1. I don’t give McConnell credit at all actually; he’s a political and in a different age I have no doubt he’d sell his own mother out for the right price. I hold almost all politicians low in that regard.

2. In regards to the fight and Bork. Up until that time Presidents largely got who they wanted. Sure there was some spats here and there, I’m not arguing or denying that. I’m pointing out that the fight for the judiciary really began in earnest at point and has escalated since.

As far as being an ideologue? Even Justice Stephens who was quite liberal lamented the fact that Bork didn’t make i. Kennedy’s speech about “Robert Bork’s America” sounds like what we just heard about ACB.

Then there is Kennedy spouting off about Souter being another Bork when he was hardly that.

And as noted Garland was no moderate. I’ll leave it at that because of my immense dislike of him so we’re never going to agree on that. So I think best to respectfully agree to disagree.

To sum up? I hear your points, agree with some, disagree with others. I am firm in my belief that both parties share the blame of where we are now and each is going to make it worse. The next step will be packing the courts and the fallouts that will entail.
Seriously, fights over the judiciary started in 1987? I'm done.
 

Willmark

Well-Known Member
Seriously, fights over the judiciary started in 1987? I'm done.
Read what I wrote again. I said it started in earnest. (Which I’m sure we’ll get someone searching through the thread to see if I’m contradicting myself).

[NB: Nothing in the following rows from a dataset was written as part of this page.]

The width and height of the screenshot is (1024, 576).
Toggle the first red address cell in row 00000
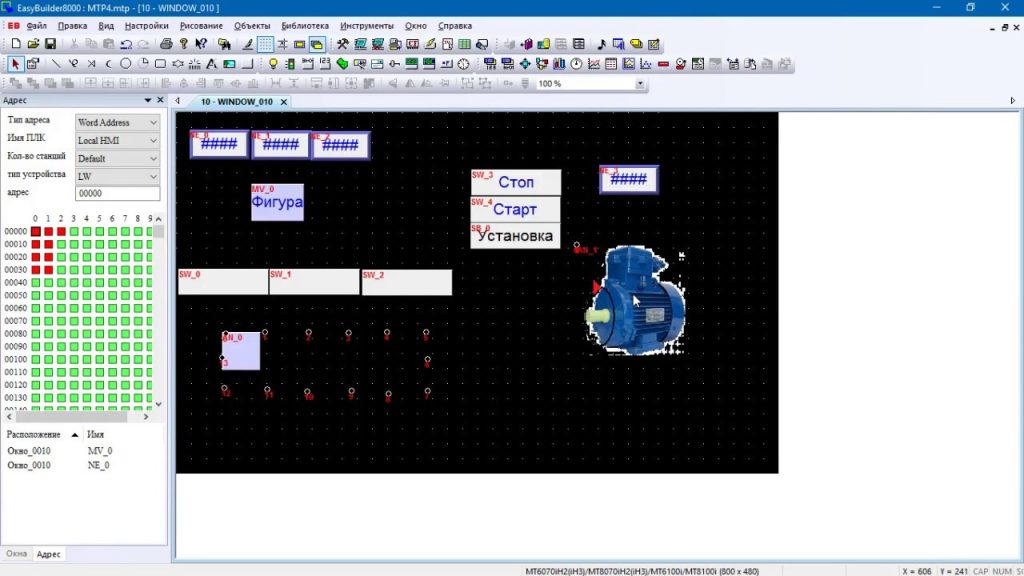(36, 231)
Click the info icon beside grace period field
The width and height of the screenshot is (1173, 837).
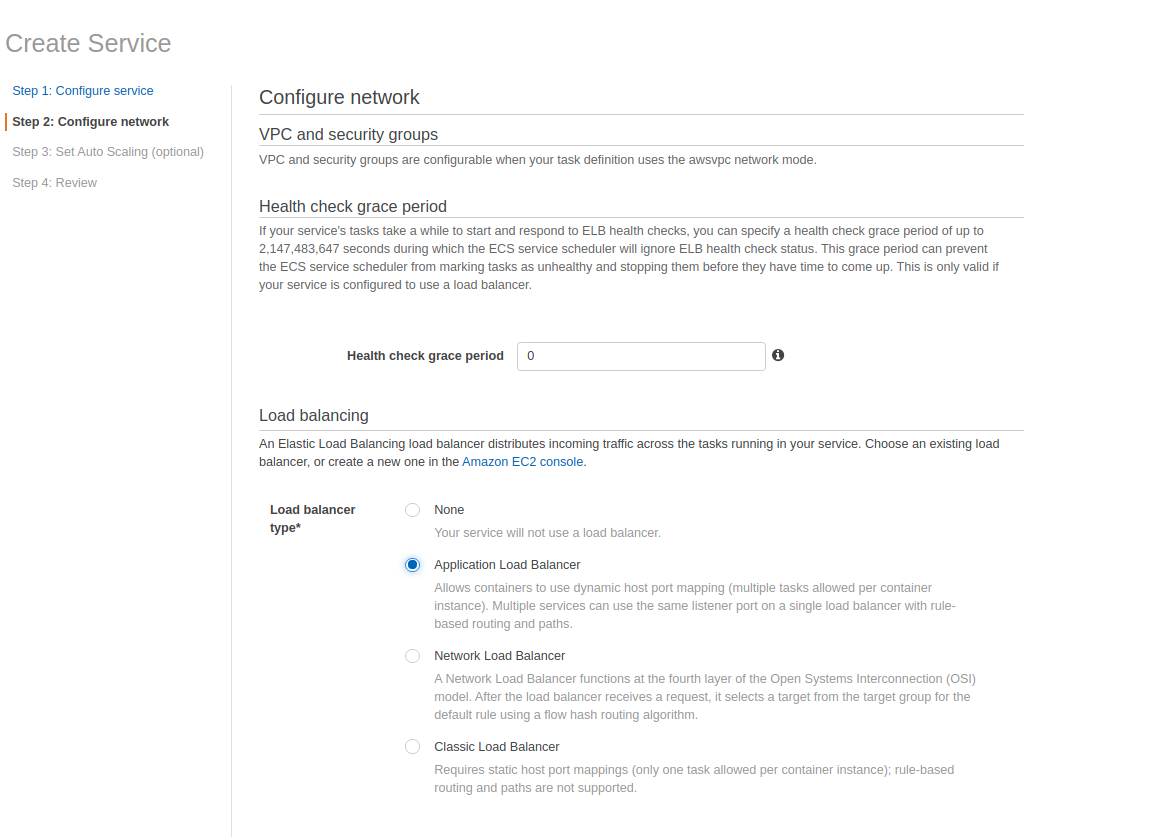point(778,355)
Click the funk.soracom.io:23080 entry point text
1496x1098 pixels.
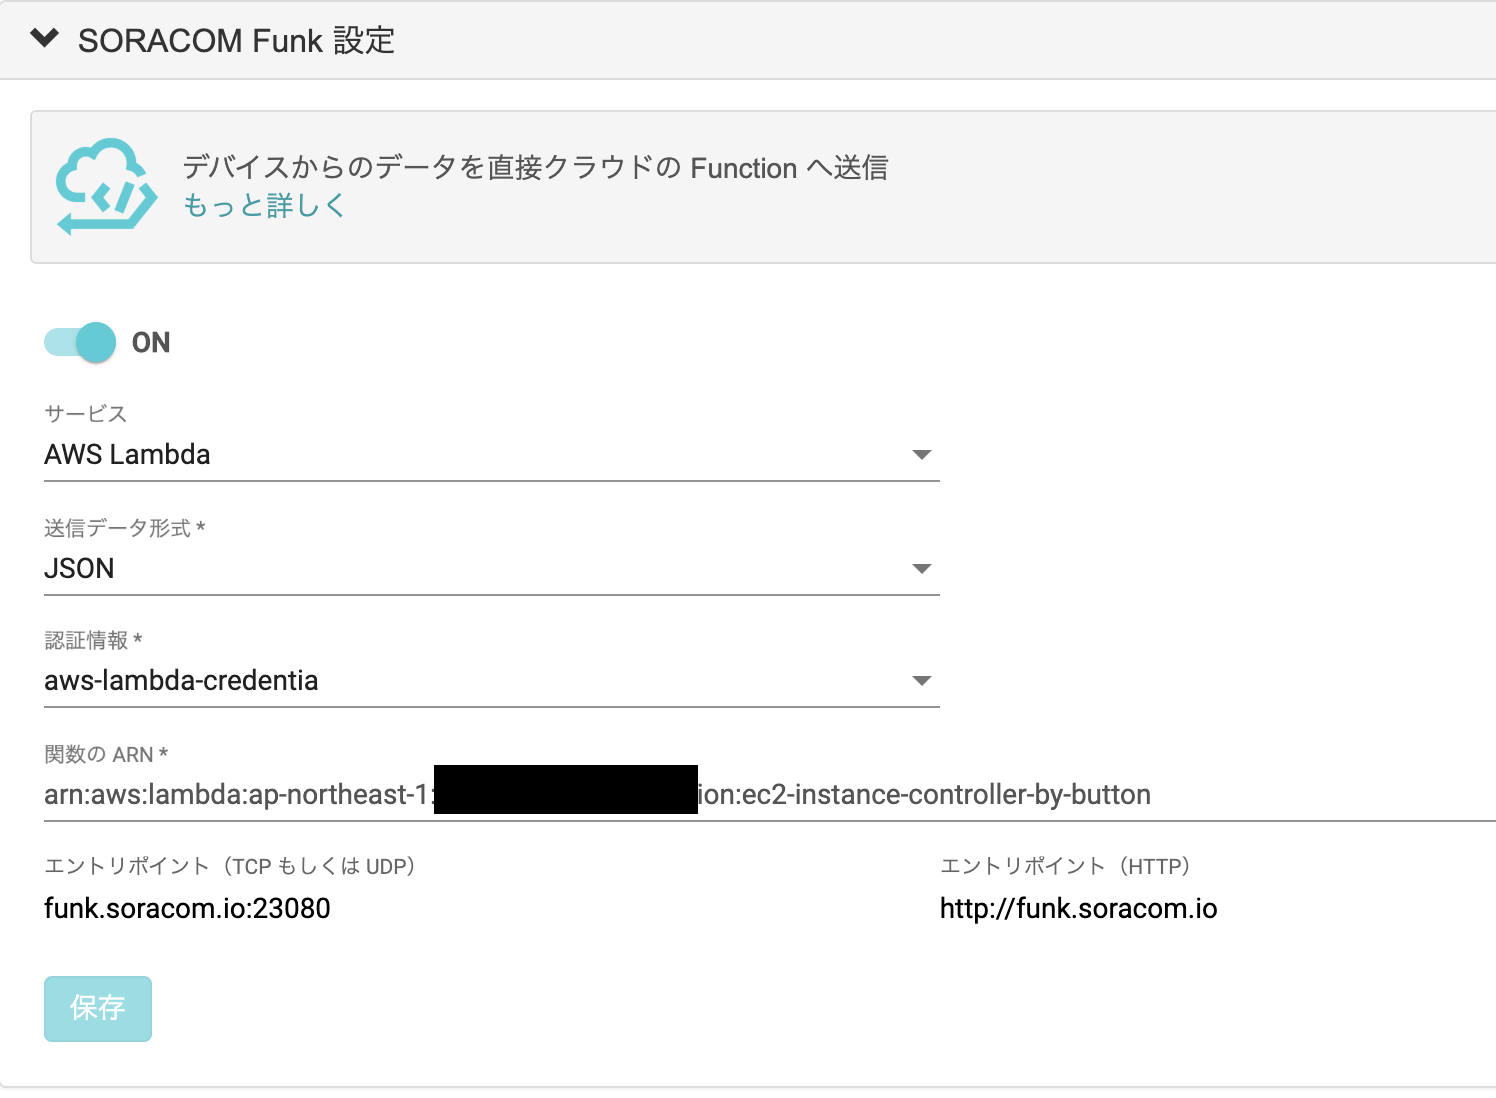[188, 909]
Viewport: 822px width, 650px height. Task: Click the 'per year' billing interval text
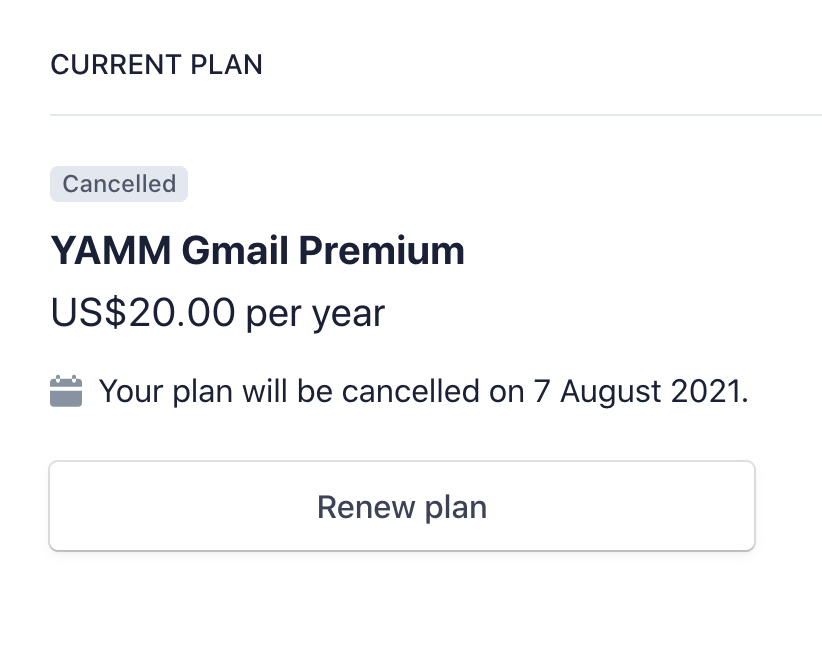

Nothing happens in a vacuum sure but the current crop of leaders in Congress have been around since then are still fighting that fight in ever increasing terms. I’m not sure why that’s so hard to imagine.

It’s your contention that 1987 is of no importance? Note that’s a genuine question.

I’m trying to genuinely be respectful in the conversation and even letting some of your comments pass by without responding to some.